Comment les Indiens en sont-ils venus à ranger une gauche de gouvernement, censée défendre les plus humbles, comme un adversaire des Indiens ?

Tout d’abord, le gouvernement, depuis 2003, s’est massivement appuyé politiquement sur la bancada ruralista, ces grands propriétaires terriens dotés de mandats électoraux. Voués notamment la culture du soja, dont l’exportation vers l’Asie garantit des revenus importants à l’économie brésilienne, ces propriétaires, très conservateurs, solidaires, ont accumulé un grand pouvoir politique et symbolique. Le plus emblématique d’entre eux est l’ex-gouverneur du Mato Grosso et le plus important producteur de soja au monde, Blairo Maggi, dont l’importance politique colossale pour le gouvernement lui a valu l’octroi de quatre matchs du premier tour dans sa capitale, Cuiaba, alors que des villes autrement plus peuplées ne figurent pas sur la carte du Mondial. Pour ces propriétaires, pour les éleveurs, pour les secteurs miniers, les Indiens continuent de représenter un obstacle à la concentration terrienne.

C’est dans le Mago Grosso do Sul que la situation des Indiens est aujourd’hui la plus dramatique. Les communautés guaranis ne trouvent aucun soutien véritable dans les différents niveaux de l’Etat brésilien. Sur les 60 chefs indiens assassinés au Brésil en 2012, près des deux tiers étaient guaranis. Harcelées par les propriétaires terriens et leurs pistoleiros, ces communautés sont aujourd’hui exsangues. Divers documents vidéo récents disséminés par CIMI montrent ces hommes de main ouvrir impunément le feu sur des manifestants guaranis, et parfois à l’intérieur de leurs villages. Un des grands échecs du gouvernement brésilien du Parti des travailleurs aura été son inhabilité, depuis 2003, à combattre l’impunité judiciaire en milieu rural.

A ces situations il faut ajouter la défaite récente de Belo Monte, où le gouvernement, passant outre aux violations des droits constitutionnels et internationaux des Indiens, a autorisé la construction d’un immense barrage hydroélectrique inondant des terres ancestrales de plusieurs communautés et, dès lors, empêchant leur capacité de reproduction sociale. Mais c’est surtout la proposition d’amendement constitutionnel PEC 215, un véritable “coup” anti-indien, qui pousse, en pleine Coupe du monde, le mouvement indigène à agir.

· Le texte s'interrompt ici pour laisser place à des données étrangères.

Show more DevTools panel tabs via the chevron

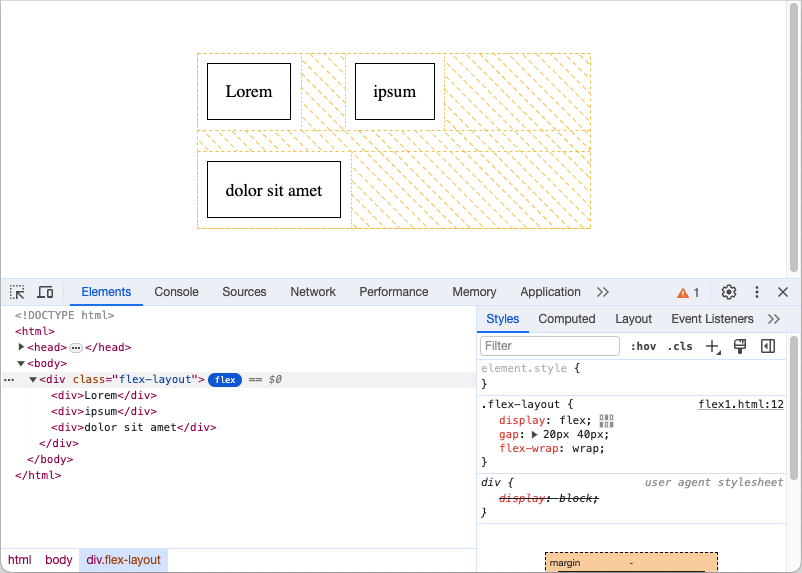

Cet amendement représente une menace potentiellement dévastatrice, non seulement sur les Indiens mais également sur l’écologie, menace dont on ne doit désormais plus s’étonner qu’elle vienne d’un gouvernement de gauche allié, à chaque rouage de l’Etat, à la bancada ruralista. Parce qu’il reformulerait les conditions d’obtention du statut de réserve indigène, cet amendement vise à satisfaire ceux qui convoitent les terres indiennes pour les exploiter. Sonia Guajajara, une dirigeante de l’Association des peuples indigènes du Brésil (APIB), en parle comme d’une menace d’extermination. La situation s’est envenimée le 3 juin, avec le refus désormais des représentants indigènes de participer à toute négociation avec le gouvernement, alourdissant les menaces d’un conflit social ouvert pendant la Coupe du monde.

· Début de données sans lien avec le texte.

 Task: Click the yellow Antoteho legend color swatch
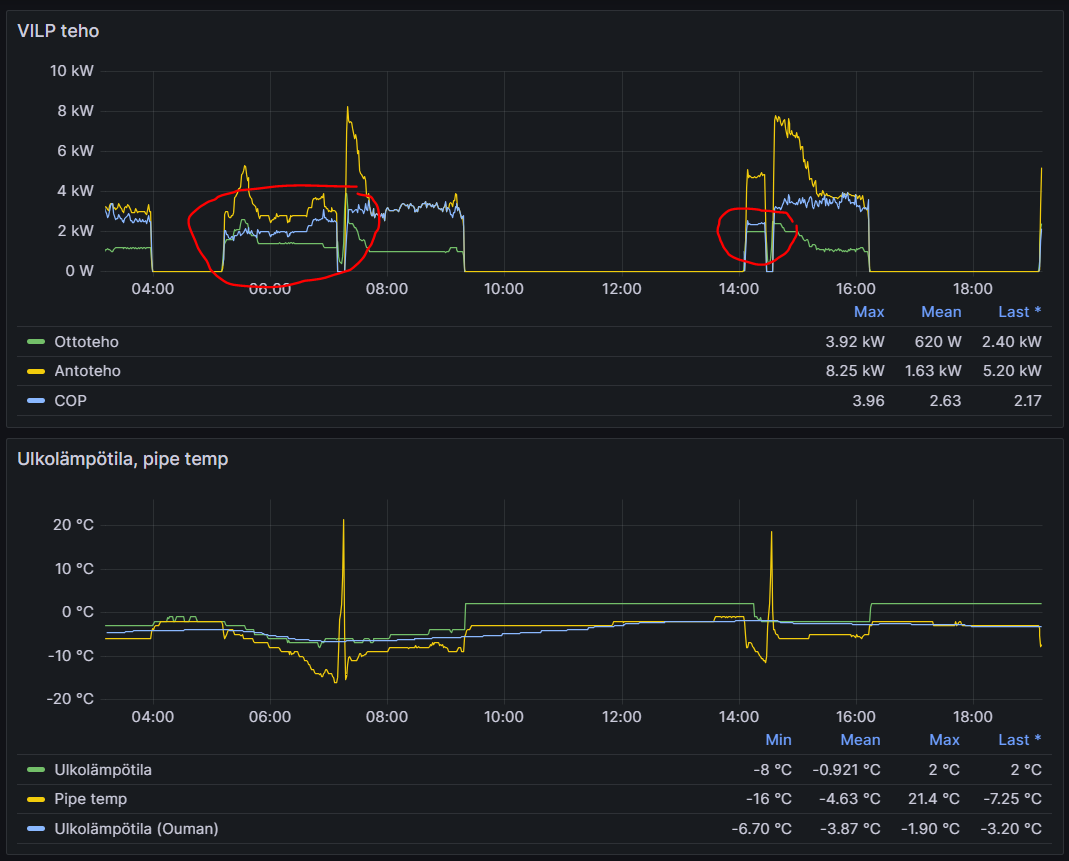(x=36, y=371)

On arrive donc à ce paradoxe qu’une série de gouvernements de gauche, portés par le Parti des travailleurs, a bafoué de façon systématique les intérêts et droits du secteur le plus démuni et le plus désarmé politiquement de la population brésilienne. Alors que les gouvernements de droite des années 1980 et 1990 pouvaient céder aux campagnes pro-indiennes et aux pressions de l’opinion publique internationale, ceux de gauche y apparaissent insensibles.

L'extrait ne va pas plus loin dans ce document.